Ich ließ meine Hand von ihrer Brust auf ihren Bauch gleiten und verstärkte den Griff. Warum, weiß ich nicht. Vielleicht wollte ich ihr zeigen, dass sie sich nicht auf sein Gelaber einlassen, sondern auf meinem Schoß sitzen bleiben sollte. Vielleicht tat ich es aber auch nur, weil ich sonst nichts zu tun hatte. Jenny starrte mit hohlem Blick auf die welken Blätter, die vom Wind ein wenig umhergewirbelt wurden. Tjark und ich schwiegen. Melissa lachte nichtssagend, als Jake ihr seinen Arm um die Schultern legte.

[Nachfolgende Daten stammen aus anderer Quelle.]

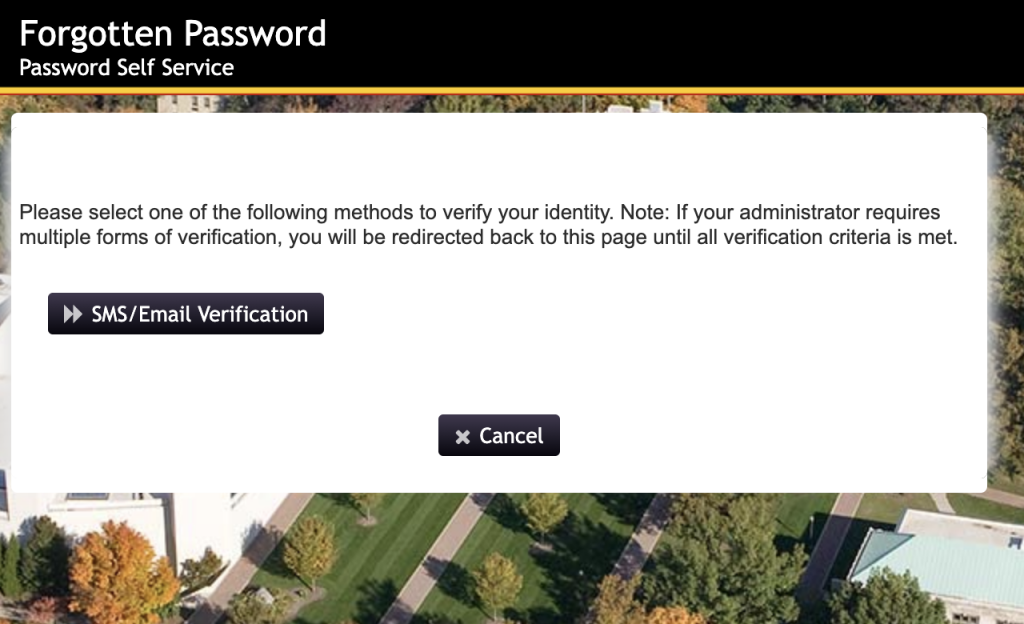Click the building visible above the white panel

Ich genoss es, dass niemand sprach, und ließ die Dämmerung, die sich langsam über den Park ausstreckte, auf mich wirken. Ich ließ mich von ihr aufsaugen. Etwa zehn Minuten sprach niemand von uns. Das war nichts Ungewöhnliches. Nur ab und zu hörte ich ein klatschendes Geräusch, als Jakes bräunlicher Speichel über den Weg glitt.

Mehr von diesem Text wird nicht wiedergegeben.